Kamakau is a veteran of the Hawaiʻi Department of Land and Natural Resources’ Division of Conservation and Resources Enforcement. He currently serves as the Hawai‘i Island Branch Chief, and has been in careful communication with the leaders of the TMT opposition, working to keep the tense situation safe. But, he is also charged with enforcing the law, which means he has to make way for the TMT construction crews to ascend the mountain.
A DLNR camera was over Kamakau’s shoulder as he addressed the kupuna on July 17. On July 20, the state released the video, and also provided this written media release to accompany it:
Lino Kamakau is a 33-year veteran of the DLNR Division of Conservation and Resources Enforcement (DOCARE). He’s camera-shy, likely because he’s a product of Hawai‘i Island, a Native Hawaiian, and during the current stand-off between protesters objecting to the TMT project, the ideal man to dialog with protest leaders. This is not a role he ever expected, nor one he particularly signed up for. “You see what you get,” said Kamakau who is the DOCARE Hawai‘i Island Branch Chief. “I don’t speak with a forked tongue. There are times I can’t tell the protesters everything I know, but I try to be completely honest with them.”
For Kamakau and many of the 22 officers under his command the situation on Maunakea is emotionally difficult. As the world saw on Wednesday, when 34 kupuna were arrested and then cited for obstructing a government operation, the conflicting emotions were in obvious play. “We all live here,” Kamakau continued, “and long after all the other officers from other places have departed, we’ll still be here. Many of these people are our blood relatives and in nearly all cases members of our island ohana.

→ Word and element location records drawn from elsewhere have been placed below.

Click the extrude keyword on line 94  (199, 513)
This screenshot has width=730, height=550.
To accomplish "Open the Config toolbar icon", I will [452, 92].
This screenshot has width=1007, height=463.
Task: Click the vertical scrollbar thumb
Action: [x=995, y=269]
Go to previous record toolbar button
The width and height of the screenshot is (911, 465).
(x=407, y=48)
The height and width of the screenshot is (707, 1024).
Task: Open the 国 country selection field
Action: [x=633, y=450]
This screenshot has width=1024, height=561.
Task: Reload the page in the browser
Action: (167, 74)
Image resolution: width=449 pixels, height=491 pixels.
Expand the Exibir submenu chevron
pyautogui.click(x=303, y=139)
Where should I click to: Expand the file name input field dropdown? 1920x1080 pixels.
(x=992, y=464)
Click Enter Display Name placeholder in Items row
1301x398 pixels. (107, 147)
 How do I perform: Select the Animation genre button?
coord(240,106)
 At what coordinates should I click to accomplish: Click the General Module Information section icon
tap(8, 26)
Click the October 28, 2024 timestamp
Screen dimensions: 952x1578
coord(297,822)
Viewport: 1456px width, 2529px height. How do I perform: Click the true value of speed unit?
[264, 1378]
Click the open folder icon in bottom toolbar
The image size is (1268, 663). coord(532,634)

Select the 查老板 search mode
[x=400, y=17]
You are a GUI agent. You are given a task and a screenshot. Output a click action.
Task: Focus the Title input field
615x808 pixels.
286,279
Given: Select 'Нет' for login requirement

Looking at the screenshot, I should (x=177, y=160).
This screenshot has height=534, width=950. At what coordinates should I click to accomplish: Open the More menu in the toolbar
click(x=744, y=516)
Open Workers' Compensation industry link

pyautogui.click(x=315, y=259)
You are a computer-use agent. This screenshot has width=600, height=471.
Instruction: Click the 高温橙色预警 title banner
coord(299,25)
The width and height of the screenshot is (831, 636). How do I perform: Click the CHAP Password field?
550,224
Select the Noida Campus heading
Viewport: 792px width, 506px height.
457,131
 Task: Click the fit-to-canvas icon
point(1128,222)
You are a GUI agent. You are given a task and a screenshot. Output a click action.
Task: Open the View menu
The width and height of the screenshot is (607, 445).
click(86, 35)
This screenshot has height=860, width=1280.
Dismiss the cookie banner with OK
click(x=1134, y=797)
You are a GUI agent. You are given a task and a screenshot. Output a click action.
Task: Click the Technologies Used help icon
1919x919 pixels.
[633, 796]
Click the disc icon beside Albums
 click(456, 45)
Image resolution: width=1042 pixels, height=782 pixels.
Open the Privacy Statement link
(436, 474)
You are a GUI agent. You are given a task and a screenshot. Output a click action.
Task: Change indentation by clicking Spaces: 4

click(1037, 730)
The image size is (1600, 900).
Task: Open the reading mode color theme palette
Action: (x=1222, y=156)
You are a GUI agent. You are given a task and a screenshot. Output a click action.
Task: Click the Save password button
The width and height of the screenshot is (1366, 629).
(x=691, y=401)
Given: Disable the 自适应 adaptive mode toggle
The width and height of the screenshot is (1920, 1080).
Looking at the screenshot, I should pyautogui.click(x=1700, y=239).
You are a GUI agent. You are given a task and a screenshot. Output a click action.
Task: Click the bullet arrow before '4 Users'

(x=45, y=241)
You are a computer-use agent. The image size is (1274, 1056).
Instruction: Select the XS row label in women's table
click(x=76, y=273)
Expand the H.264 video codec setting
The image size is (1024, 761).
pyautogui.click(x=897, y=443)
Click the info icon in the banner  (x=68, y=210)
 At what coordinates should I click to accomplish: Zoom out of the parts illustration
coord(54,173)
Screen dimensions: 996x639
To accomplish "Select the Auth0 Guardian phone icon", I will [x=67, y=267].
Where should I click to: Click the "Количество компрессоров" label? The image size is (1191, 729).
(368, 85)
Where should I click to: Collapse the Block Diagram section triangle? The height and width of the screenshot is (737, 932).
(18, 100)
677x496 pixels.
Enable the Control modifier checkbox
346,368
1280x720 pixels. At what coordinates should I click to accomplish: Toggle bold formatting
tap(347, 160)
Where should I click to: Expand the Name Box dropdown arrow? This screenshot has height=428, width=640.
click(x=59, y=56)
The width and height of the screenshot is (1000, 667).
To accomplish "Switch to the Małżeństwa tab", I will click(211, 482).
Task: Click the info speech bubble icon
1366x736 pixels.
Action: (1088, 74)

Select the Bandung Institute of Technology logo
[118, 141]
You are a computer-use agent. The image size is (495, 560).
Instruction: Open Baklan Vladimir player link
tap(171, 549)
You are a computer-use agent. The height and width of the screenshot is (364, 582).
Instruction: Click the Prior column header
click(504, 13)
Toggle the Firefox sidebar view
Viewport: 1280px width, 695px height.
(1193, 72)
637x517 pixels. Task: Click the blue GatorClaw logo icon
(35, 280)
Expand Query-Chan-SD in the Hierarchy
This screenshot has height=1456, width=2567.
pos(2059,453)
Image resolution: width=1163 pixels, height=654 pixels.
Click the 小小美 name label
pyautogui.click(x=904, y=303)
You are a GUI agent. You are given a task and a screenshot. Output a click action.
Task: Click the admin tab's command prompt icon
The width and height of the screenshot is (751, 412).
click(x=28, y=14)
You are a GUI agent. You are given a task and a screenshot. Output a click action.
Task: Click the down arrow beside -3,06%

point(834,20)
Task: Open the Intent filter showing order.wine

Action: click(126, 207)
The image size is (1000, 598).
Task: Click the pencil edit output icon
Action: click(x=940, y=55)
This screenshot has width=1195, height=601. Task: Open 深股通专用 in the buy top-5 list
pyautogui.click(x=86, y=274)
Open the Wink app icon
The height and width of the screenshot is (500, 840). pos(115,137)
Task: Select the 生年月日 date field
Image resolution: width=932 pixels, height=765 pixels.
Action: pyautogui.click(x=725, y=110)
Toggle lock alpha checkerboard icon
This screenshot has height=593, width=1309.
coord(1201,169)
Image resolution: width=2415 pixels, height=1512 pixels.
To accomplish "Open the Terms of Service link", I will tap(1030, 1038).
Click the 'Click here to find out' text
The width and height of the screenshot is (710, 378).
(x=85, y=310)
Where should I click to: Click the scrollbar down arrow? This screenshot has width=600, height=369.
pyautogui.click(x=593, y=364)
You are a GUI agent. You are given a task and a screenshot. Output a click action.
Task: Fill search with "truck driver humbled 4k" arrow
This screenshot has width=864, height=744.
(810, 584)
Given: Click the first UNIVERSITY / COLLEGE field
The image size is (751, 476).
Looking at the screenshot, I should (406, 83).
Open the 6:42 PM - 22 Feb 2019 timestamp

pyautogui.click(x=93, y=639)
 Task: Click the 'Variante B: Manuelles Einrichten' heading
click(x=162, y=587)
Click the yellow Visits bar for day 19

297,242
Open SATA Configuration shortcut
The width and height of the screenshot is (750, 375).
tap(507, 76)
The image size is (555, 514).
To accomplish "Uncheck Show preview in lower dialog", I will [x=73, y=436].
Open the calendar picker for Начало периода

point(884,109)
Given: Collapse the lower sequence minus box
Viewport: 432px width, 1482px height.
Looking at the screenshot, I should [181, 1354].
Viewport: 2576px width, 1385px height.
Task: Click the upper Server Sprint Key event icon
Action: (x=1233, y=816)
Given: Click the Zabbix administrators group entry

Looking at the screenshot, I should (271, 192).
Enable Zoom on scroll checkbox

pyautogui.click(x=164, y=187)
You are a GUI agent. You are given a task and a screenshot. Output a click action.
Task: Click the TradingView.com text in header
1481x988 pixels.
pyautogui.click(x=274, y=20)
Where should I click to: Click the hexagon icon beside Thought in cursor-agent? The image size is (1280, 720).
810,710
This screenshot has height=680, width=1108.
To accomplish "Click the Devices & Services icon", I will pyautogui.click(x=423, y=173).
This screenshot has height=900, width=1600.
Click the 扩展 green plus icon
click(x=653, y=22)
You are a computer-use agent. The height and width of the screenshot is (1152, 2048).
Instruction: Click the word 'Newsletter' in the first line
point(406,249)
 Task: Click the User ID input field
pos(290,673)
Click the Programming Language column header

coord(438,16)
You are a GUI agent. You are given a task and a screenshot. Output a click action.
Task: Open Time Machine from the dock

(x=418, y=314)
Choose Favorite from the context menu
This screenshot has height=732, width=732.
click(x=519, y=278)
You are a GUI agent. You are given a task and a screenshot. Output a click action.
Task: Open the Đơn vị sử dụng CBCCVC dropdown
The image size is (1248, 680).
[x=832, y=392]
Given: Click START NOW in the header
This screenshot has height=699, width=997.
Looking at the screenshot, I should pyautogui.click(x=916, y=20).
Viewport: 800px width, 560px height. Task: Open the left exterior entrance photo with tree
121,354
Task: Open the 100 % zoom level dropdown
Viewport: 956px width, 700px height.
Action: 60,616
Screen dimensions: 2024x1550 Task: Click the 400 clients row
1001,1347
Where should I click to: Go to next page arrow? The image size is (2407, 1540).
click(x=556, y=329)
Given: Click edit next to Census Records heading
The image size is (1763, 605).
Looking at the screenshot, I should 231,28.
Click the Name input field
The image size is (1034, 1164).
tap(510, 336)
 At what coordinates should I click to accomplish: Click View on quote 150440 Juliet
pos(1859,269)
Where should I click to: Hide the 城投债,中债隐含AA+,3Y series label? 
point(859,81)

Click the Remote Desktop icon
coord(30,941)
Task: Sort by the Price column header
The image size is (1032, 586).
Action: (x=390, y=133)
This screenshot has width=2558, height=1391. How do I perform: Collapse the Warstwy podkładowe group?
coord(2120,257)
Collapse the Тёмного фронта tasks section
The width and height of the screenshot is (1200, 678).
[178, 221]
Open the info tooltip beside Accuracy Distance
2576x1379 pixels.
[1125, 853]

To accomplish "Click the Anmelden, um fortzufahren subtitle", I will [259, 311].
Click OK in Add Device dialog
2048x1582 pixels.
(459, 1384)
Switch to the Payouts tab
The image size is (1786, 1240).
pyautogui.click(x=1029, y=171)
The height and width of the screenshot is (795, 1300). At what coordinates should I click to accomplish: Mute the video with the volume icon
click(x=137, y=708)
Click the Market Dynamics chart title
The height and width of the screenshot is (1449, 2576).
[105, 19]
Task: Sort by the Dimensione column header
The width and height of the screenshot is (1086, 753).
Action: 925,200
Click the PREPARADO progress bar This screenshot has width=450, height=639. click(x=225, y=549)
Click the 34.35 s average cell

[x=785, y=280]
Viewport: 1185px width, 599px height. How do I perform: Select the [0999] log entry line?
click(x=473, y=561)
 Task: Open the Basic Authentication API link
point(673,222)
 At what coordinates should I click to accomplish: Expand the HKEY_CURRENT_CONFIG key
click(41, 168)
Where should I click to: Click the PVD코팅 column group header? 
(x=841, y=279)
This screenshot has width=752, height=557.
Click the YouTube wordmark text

This is why it is so important that we continue to show respect and kindness on both sides.”
Kamakau says despite the conflicting emotions he and others are experiencing, bottom-line is they are sworn to uphold the laws and constitution of the State of Hawai‘i and as long as TMT has the legal right to move equipment up to its worksite near the summit of Maunakea that’s exactly what they’ll do.
He rejects the notion that law enforcement has used any excessive force. To the contrary (as the attached video demonstrates), at least one protester arrested on Wednesday called the operation, “beautiful.” Observers saw DOCARE officers hugging and kissing close friends or relatives before they were arrested. A lot of tears were shed and in impassioned remarks prior to the first arrest, Kamakau calmly explained what was about to happen and asked again for the protesters to remove themselves from Maunakea Access Road. They didn’t and they’ve vowed to stay. Kamakau said no matter what happens, law enforcement hopes for a peaceful resolution, but the goal remains the safe, secure, and lawful movement of construction equipment.
He is concerned that the large number of law enforcement resources being dedicated to keeping the peace here, means other conservation and resource laws are not being enforced around Hawai‘i Island. “While I appreciate and understand the passion the protesters are demonstrating, I’d respectfully ask them to remember that protection of our ocean and other public lands are falling by the wayside, not to mention the tremendous cost of the continuing law enforcement presence at Maunakea which is being born by every citizen of Hawai‘i.” He’s grateful for the professionalism shown by his Big Island officers, as well as those who are helping from O‘ahu.